What artist movement has been particularly influential in your development M: Graffiti itself has been an extremely impactful movement. It wasn’t new when I started, it was already happening and there was amazing work being produced around the world which has inspired me to push my self and try new things. Outside of graffiti, there are so many movements that have not only been influential to the way I paint and come up with new ideas, but to the graffiti culture itself. For example; Cubism and Dada. In Cubism, objects are analyzed, broken up, and reassembled in abstract forms. You can say the same thing about the way new letter-forms come to shape. There’s so much movement and thought that goes into these abstract pieces of art, and no matter what style a graffiti artist paints in, weather it be bar forms or 3d shapes, you can always see its origins going back to the Cubism movement. The Dada movement was a way to have a voice in society through your artwork. Dada was known as “anti-art” and representing the opposite of everything which art stood for. Where art was concerned with tradition aesthetics, Dada ignored aesthetics and was intended to offend. Graffiti can be used to send a message and make an impact in society, although done differently than Dada, you can find many similarities in the rebellious nature of the art-forms.

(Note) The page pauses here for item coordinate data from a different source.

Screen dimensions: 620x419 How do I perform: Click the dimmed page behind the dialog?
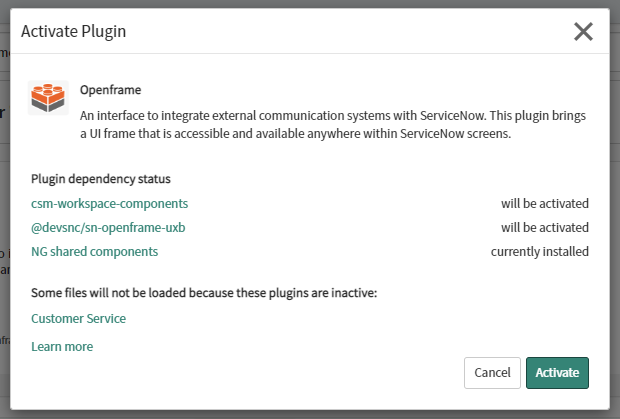tap(4, 250)
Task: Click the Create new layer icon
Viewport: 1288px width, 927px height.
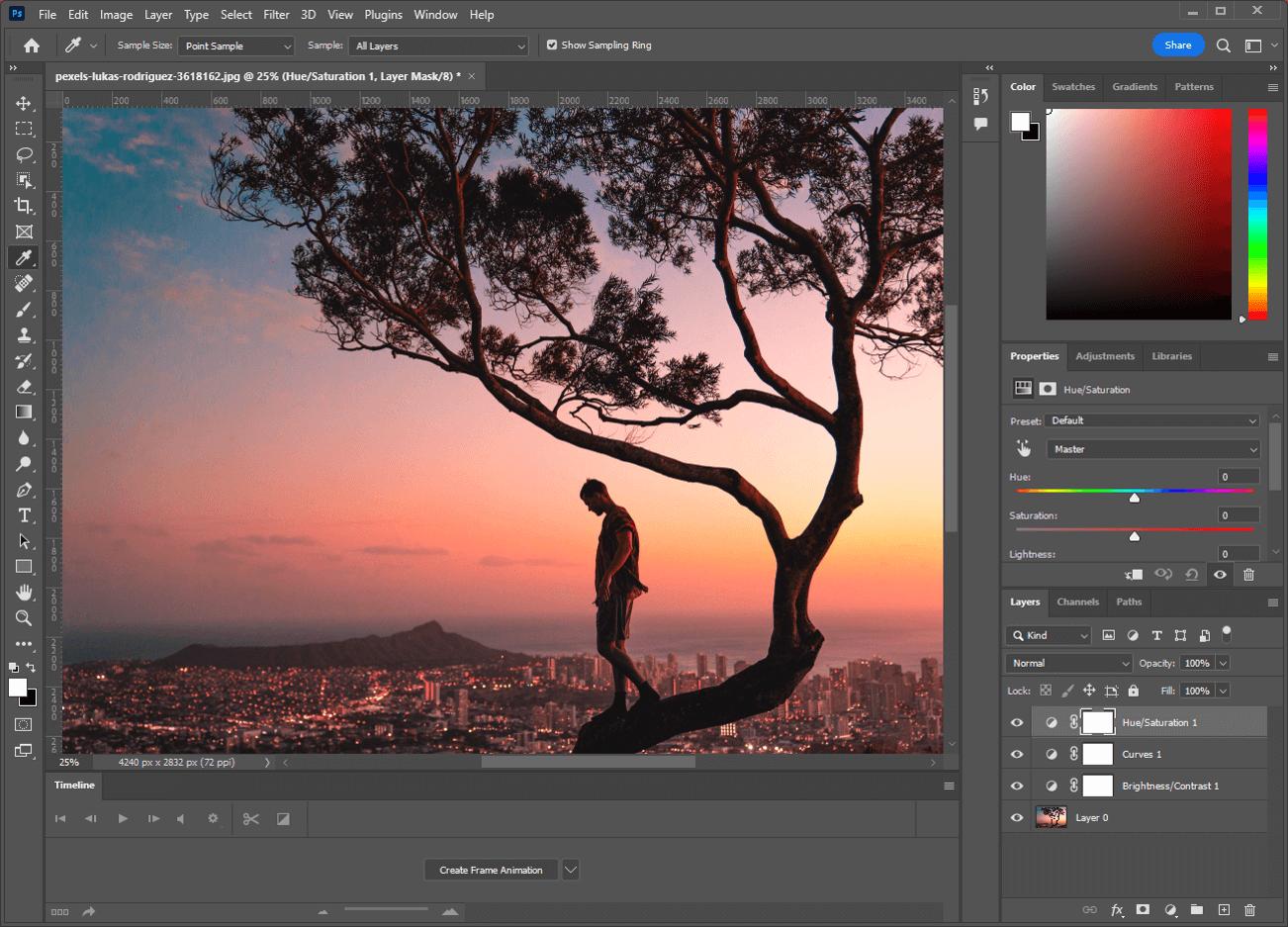Action: coord(1223,909)
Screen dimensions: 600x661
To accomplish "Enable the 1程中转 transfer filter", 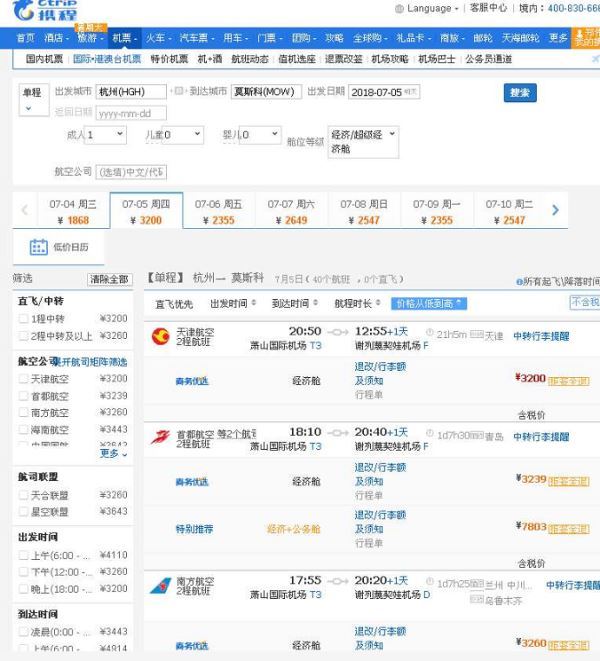I will [x=24, y=319].
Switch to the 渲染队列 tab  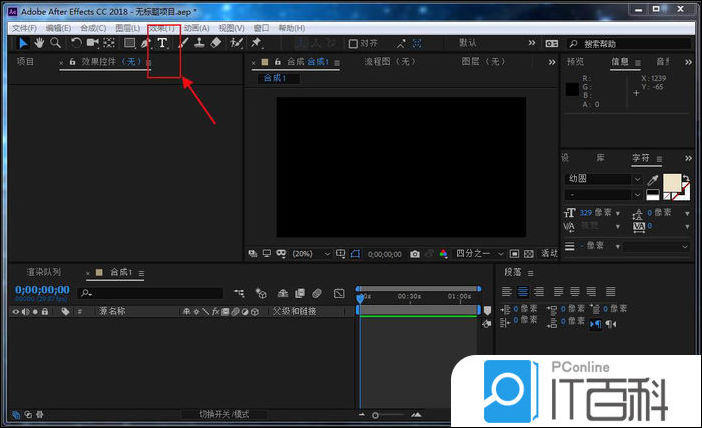pos(44,272)
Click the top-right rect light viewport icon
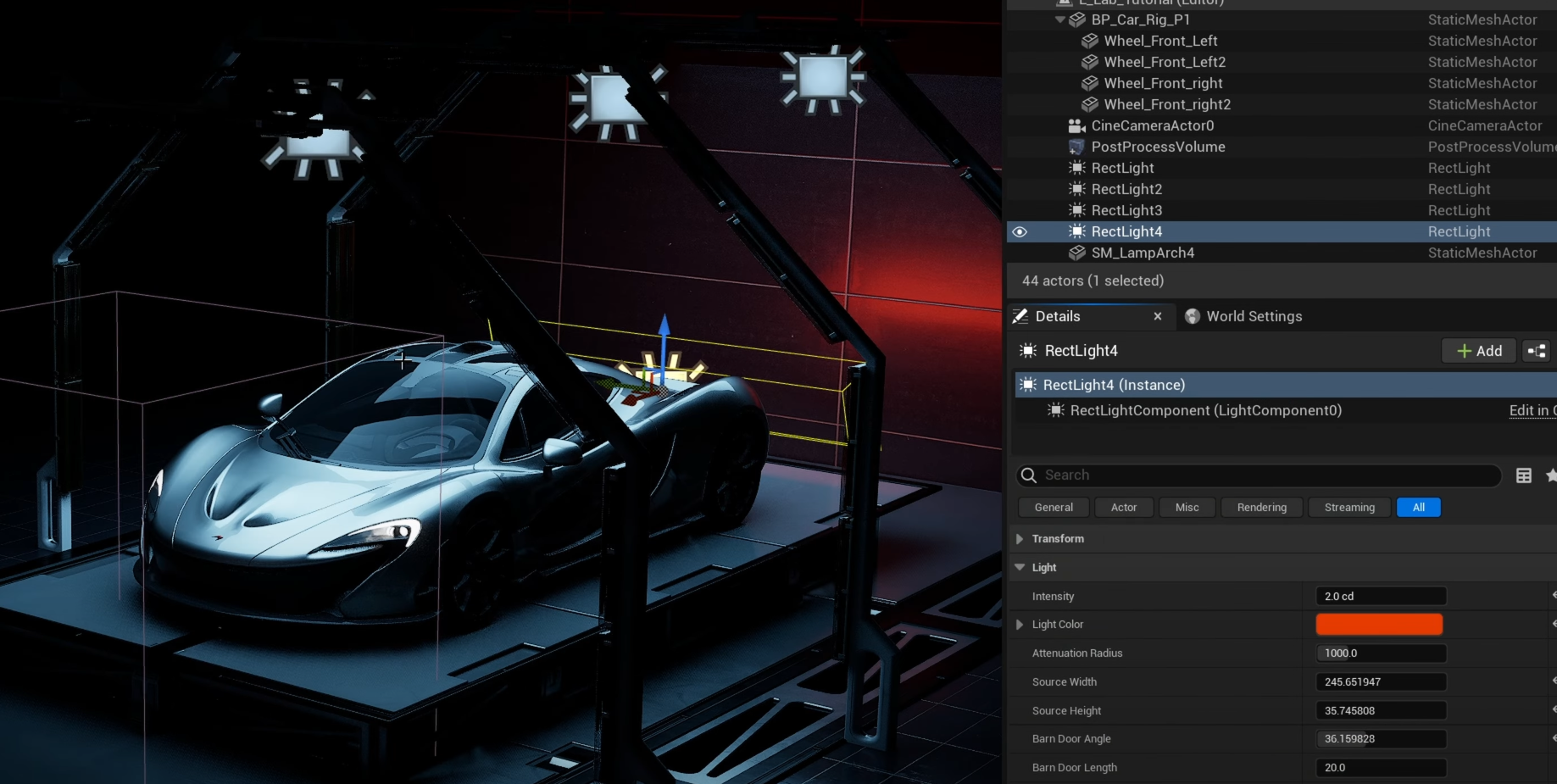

How/ Why did you start writing Graffiti? M: I grew up around graffiti, with friends painting graffiti, and have always enjoyed it. It was my create to create another world in which I could let lost in my artwork and take my mind off of reality.
There are a lot of kids that have aspirations of being artists, what advice would you have for them in pursuing this? M: Work hard, don’t be afraid to try new things, and don’t give up.